Not by me, but that doesn't mean it doesn't exist, it VERY likely does exist.  Let's keep OSM "human sized" by making the data that reasonable people and reasonable hardware/software toolchains can handle "bite sized," lest we and our machines choke on too much data.

> 3. what would be a sensible way to split California - in 58 counties, or
> maybe just go with SoCal and NorCal for now?

I haven't known personally that this "splitting" goes on in OSM (planet.osm becoming a smaller .osm or .osm.pbf), but it makes perfect technical sense.

And while I read and understand Vivek Bansal's suggestion about "six Californias" and Tod Fitch's "I detest this" (incidentally, I "detest this," too), I have suggestion which is likely easier, more "politically simple" and I believe is rather geographically elegant.

There is a "straight across" (west to east, "latitudinal") split of California (almost) which nicely keeps the major population centers (of Southern and Northern California) apart, as well as neatly falls across county lines (political boundaries of admin_level=6), as well as is almost a "straight line" (geographically, a great circle, because Earth is spheroid).

It works like this:  there are 58 counties in California.  Split these 10 counties into "Southern California:"

San Diego, Imperial, Orange, Riverside, Los Angeles, Ventura, San Bernardino, Santa Barbara, San Luis Obispo and Kern.

And split "the rest" (48 of them) into "Northern California."

Geographically, this is very close to a "straight line" (east west) at about latitude 35.7889805 although this wanders very slightly in Sequoia National Park (because of a mild survey error 150 years ago near the Kern River, I think) and it does take a few minor "jogs" in far eastern California on this "line" near Lamont Peak (between two national Wilderness boundaries), another "north, then easterly again" jog of about a kilometer near Boulder Peak close to United States Highway 395 and finally a similar "north, then easterly again" jog of about a mile (~1.6 km) in the Pahrump Valley Wilderness Area very close to the Nevada boundary, then easterly a few kilometers to the Nevada State Line.  That's it.
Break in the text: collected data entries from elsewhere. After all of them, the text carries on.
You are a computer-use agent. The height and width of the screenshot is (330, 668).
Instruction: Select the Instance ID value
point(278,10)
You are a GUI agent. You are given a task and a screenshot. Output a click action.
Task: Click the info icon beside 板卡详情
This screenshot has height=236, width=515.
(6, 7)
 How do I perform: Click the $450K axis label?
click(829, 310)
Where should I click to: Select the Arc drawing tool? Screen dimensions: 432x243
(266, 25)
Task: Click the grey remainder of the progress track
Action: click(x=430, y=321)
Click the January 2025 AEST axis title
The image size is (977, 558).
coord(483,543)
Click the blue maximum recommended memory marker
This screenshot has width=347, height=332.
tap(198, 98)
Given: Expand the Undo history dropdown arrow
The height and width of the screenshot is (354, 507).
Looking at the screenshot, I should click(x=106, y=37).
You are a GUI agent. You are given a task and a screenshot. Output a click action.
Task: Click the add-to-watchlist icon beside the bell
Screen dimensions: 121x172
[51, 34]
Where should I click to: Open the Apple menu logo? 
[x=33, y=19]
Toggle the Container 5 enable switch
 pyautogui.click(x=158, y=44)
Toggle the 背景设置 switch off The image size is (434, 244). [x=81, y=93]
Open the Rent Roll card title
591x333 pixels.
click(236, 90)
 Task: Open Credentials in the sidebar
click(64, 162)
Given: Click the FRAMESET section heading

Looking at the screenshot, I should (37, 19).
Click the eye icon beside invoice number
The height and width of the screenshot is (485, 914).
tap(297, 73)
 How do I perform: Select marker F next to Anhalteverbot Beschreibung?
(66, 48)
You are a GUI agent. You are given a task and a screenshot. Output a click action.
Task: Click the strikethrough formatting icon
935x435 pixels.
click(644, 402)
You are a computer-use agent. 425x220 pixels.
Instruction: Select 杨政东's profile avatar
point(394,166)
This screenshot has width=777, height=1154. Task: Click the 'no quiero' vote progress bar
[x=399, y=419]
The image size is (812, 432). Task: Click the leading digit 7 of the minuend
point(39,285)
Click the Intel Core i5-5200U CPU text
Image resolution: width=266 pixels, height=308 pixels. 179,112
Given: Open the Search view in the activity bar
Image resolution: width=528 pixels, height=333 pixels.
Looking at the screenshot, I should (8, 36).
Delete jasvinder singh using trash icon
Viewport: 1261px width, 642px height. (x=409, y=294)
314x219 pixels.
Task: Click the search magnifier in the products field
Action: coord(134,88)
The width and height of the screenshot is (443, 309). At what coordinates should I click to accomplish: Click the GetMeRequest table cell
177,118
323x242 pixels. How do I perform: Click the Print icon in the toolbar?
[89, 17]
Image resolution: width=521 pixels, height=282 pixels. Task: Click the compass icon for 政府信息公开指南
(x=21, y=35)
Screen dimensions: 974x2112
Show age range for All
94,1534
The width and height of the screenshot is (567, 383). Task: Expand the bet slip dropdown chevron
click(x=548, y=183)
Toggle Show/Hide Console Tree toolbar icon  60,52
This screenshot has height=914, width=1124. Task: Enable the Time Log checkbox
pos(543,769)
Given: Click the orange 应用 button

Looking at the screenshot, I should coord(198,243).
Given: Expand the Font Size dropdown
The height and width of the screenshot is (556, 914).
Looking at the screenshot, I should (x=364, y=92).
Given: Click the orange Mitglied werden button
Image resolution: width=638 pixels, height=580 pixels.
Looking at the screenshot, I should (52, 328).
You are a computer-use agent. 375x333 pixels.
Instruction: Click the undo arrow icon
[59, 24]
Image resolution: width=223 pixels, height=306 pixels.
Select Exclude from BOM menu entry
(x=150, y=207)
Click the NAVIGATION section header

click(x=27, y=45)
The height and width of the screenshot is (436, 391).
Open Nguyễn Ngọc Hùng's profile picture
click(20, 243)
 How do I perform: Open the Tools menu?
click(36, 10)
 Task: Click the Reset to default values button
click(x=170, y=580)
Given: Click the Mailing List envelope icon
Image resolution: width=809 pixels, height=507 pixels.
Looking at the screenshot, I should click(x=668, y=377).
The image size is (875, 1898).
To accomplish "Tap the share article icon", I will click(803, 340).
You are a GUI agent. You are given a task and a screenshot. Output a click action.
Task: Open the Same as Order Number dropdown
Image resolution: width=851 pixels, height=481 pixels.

Honestly, it sounds more complicated than it is:  most people look at a wider-scale map of California's counties and "see" this east-west line rather neatly divides California into two, a northern and southern, and simply with the designation of "those ten counties" as the method to do so.  It isn't "perfectly straight" but it is "perfectly suited" to do this division of California, in my opinion.

I hope this helps.  It is one of the few times that living in California has intersected with OSM and the talk-us pages where I can say "I think I know what I'm talking about here."  Although, I certainly welcome other suggestions:  these are the "talk" pages, after all!